Extract each line from the rows below that contains the string "width". Matching is case-sensitive.

Records shown:
::::::

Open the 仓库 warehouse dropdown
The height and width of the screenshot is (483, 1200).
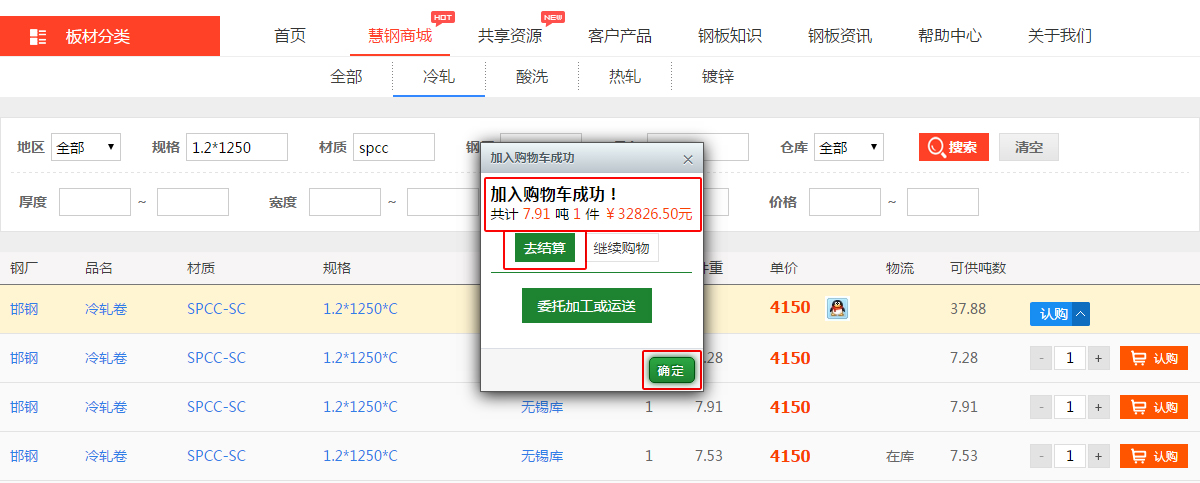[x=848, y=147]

::::::

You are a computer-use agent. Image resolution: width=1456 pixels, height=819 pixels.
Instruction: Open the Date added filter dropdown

::::::

Task result:
The height and width of the screenshot is (483, 1200).
You are a computer-use agent. Image resolution: width=1456 pixels, height=819 pixels.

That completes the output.